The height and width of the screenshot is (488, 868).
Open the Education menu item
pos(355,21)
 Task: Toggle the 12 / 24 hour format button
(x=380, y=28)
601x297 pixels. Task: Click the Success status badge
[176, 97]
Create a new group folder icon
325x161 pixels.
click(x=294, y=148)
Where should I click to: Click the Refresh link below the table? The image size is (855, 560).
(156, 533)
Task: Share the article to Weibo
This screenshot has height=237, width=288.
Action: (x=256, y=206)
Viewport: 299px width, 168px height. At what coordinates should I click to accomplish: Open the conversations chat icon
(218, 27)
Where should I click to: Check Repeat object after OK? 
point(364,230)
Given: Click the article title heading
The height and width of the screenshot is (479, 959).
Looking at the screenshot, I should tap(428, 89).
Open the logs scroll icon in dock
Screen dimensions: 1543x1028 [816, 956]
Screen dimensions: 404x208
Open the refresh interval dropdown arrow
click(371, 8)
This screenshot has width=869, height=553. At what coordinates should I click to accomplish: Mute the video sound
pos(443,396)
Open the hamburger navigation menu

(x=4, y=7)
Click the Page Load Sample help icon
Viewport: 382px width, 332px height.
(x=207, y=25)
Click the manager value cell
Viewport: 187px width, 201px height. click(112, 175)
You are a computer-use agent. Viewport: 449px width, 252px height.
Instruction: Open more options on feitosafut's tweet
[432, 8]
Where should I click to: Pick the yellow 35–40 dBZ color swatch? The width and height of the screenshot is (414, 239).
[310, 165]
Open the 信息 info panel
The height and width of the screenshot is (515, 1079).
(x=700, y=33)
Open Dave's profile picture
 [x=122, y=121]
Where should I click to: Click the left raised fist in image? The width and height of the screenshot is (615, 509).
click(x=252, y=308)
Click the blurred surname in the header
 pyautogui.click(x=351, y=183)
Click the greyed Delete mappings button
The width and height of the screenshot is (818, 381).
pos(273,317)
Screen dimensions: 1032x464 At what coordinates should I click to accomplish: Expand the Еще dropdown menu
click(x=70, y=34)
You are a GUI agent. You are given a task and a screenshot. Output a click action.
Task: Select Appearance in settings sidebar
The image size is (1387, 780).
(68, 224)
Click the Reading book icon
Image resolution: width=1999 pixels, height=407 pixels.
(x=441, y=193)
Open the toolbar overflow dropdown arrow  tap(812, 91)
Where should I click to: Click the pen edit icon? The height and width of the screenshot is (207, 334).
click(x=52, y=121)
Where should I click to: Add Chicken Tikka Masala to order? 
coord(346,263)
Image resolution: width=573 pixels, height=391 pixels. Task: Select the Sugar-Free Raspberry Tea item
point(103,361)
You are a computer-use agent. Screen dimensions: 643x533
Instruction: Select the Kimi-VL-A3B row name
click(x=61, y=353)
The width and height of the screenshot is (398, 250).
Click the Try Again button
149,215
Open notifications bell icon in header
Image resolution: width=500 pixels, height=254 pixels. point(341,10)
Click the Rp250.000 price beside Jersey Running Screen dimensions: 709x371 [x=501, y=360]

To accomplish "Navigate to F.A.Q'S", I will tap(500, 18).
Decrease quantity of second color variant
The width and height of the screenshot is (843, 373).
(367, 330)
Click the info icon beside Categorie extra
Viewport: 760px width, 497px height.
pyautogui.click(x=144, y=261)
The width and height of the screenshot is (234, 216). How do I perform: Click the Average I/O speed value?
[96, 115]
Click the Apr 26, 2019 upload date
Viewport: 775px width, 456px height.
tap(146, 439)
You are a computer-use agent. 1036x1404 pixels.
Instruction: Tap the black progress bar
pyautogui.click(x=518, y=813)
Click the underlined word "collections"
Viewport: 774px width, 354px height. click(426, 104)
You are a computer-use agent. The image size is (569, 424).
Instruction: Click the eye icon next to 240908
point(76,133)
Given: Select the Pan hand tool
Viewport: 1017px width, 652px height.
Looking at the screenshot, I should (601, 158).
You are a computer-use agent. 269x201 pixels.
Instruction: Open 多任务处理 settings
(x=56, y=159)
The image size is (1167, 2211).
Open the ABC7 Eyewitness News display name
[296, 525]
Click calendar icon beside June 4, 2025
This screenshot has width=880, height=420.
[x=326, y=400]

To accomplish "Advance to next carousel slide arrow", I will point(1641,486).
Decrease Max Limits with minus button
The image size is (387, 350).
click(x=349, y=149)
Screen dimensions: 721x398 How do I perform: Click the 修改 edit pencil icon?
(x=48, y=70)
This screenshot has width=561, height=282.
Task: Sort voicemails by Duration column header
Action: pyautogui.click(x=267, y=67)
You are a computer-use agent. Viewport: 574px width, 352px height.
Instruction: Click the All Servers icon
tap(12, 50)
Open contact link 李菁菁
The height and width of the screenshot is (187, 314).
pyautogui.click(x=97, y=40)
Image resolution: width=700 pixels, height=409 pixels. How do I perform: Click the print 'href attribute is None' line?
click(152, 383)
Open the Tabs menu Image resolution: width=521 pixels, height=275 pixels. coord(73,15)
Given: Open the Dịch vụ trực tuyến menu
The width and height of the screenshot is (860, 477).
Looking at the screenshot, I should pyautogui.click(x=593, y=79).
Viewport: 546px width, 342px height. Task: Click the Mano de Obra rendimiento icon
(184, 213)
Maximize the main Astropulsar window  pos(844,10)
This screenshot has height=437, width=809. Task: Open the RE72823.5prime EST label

————

▶ INSTRUCTIONS TO FOLLOW: Reproduce all of the material verbatim.

▶ EXERCISE RESPONSE:
The height and width of the screenshot is (488, 868).
Open the Education menu item
pos(355,21)
 Task: Toggle the 12 / 24 hour format button
(x=380, y=28)
601x297 pixels. Task: Click the Success status badge
[176, 97]
Create a new group folder icon
325x161 pixels.
click(x=294, y=148)
Where should I click to: Click the Refresh link below the table? The image size is (855, 560).
(156, 533)
Task: Share the article to Weibo
This screenshot has height=237, width=288.
Action: (x=256, y=206)
Viewport: 299px width, 168px height. At what coordinates should I click to accomplish: Open the conversations chat icon
(218, 27)
Where should I click to: Check Repeat object after OK? 
point(364,230)
Given: Click the article title heading
The height and width of the screenshot is (479, 959).
Looking at the screenshot, I should tap(428, 89).
Open the logs scroll icon in dock
Screen dimensions: 1543x1028 [816, 956]
Screen dimensions: 404x208
Open the refresh interval dropdown arrow
click(371, 8)
This screenshot has width=869, height=553. At what coordinates should I click to accomplish: Mute the video sound
pos(443,396)
Open the hamburger navigation menu

(x=4, y=7)
Click the Page Load Sample help icon
Viewport: 382px width, 332px height.
(x=207, y=25)
Click the manager value cell
Viewport: 187px width, 201px height. click(112, 175)
You are a computer-use agent. Viewport: 449px width, 252px height.
Instruction: Open more options on feitosafut's tweet
[432, 8]
Where should I click to: Pick the yellow 35–40 dBZ color swatch? The width and height of the screenshot is (414, 239).
[310, 165]
Open the 信息 info panel
The height and width of the screenshot is (515, 1079).
(x=700, y=33)
Open Dave's profile picture
 [x=122, y=121]
Where should I click to: Click the left raised fist in image? The width and height of the screenshot is (615, 509).
click(x=252, y=308)
Click the blurred surname in the header
 pyautogui.click(x=351, y=183)
Click the greyed Delete mappings button
The width and height of the screenshot is (818, 381).
pos(273,317)
Screen dimensions: 1032x464 At what coordinates should I click to accomplish: Expand the Еще dropdown menu
click(x=70, y=34)
You are a GUI agent. You are given a task and a screenshot. Output a click action.
Task: Select Appearance in settings sidebar
The image size is (1387, 780).
(68, 224)
Click the Reading book icon
Image resolution: width=1999 pixels, height=407 pixels.
(x=441, y=193)
Open the toolbar overflow dropdown arrow  tap(812, 91)
Where should I click to: Click the pen edit icon? The height and width of the screenshot is (207, 334).
click(x=52, y=121)
Where should I click to: Add Chicken Tikka Masala to order? 
coord(346,263)
Image resolution: width=573 pixels, height=391 pixels. Task: Select the Sugar-Free Raspberry Tea item
point(103,361)
You are a computer-use agent. Screen dimensions: 643x533
Instruction: Select the Kimi-VL-A3B row name
click(x=61, y=353)
The width and height of the screenshot is (398, 250).
Click the Try Again button
149,215
Open notifications bell icon in header
Image resolution: width=500 pixels, height=254 pixels. point(341,10)
Click the Rp250.000 price beside Jersey Running Screen dimensions: 709x371 [x=501, y=360]

To accomplish "Navigate to F.A.Q'S", I will tap(500, 18).
Decrease quantity of second color variant
The width and height of the screenshot is (843, 373).
(367, 330)
Click the info icon beside Categorie extra
Viewport: 760px width, 497px height.
pyautogui.click(x=144, y=261)
The width and height of the screenshot is (234, 216). How do I perform: Click the Average I/O speed value?
[96, 115]
Click the Apr 26, 2019 upload date
Viewport: 775px width, 456px height.
tap(146, 439)
You are a computer-use agent. 1036x1404 pixels.
Instruction: Tap the black progress bar
pyautogui.click(x=518, y=813)
Click the underlined word "collections"
Viewport: 774px width, 354px height. click(426, 104)
You are a computer-use agent. The image size is (569, 424).
Instruction: Click the eye icon next to 240908
point(76,133)
Given: Select the Pan hand tool
Viewport: 1017px width, 652px height.
Looking at the screenshot, I should (601, 158).
You are a computer-use agent. 269x201 pixels.
Instruction: Open 多任务处理 settings
(x=56, y=159)
The image size is (1167, 2211).
Open the ABC7 Eyewitness News display name
[296, 525]
Click calendar icon beside June 4, 2025
This screenshot has width=880, height=420.
[x=326, y=400]

To accomplish "Advance to next carousel slide arrow", I will point(1641,486).
Decrease Max Limits with minus button
The image size is (387, 350).
click(x=349, y=149)
Screen dimensions: 721x398 How do I perform: Click the 修改 edit pencil icon?
(x=48, y=70)
This screenshot has width=561, height=282.
Task: Sort voicemails by Duration column header
Action: pyautogui.click(x=267, y=67)
You are a computer-use agent. Viewport: 574px width, 352px height.
Instruction: Click the All Servers icon
tap(12, 50)
Open contact link 李菁菁
The height and width of the screenshot is (187, 314).
pyautogui.click(x=97, y=40)
Image resolution: width=700 pixels, height=409 pixels. How do I perform: Click the print 'href attribute is None' line?
click(152, 383)
Open the Tabs menu Image resolution: width=521 pixels, height=275 pixels. coord(73,15)
Given: Open the Dịch vụ trực tuyến menu
The width and height of the screenshot is (860, 477).
Looking at the screenshot, I should pyautogui.click(x=593, y=79).
Viewport: 546px width, 342px height. Task: Click the Mano de Obra rendimiento icon
(184, 213)
Maximize the main Astropulsar window  pos(844,10)
This screenshot has height=437, width=809. Task: Open the RE72823.5prime EST label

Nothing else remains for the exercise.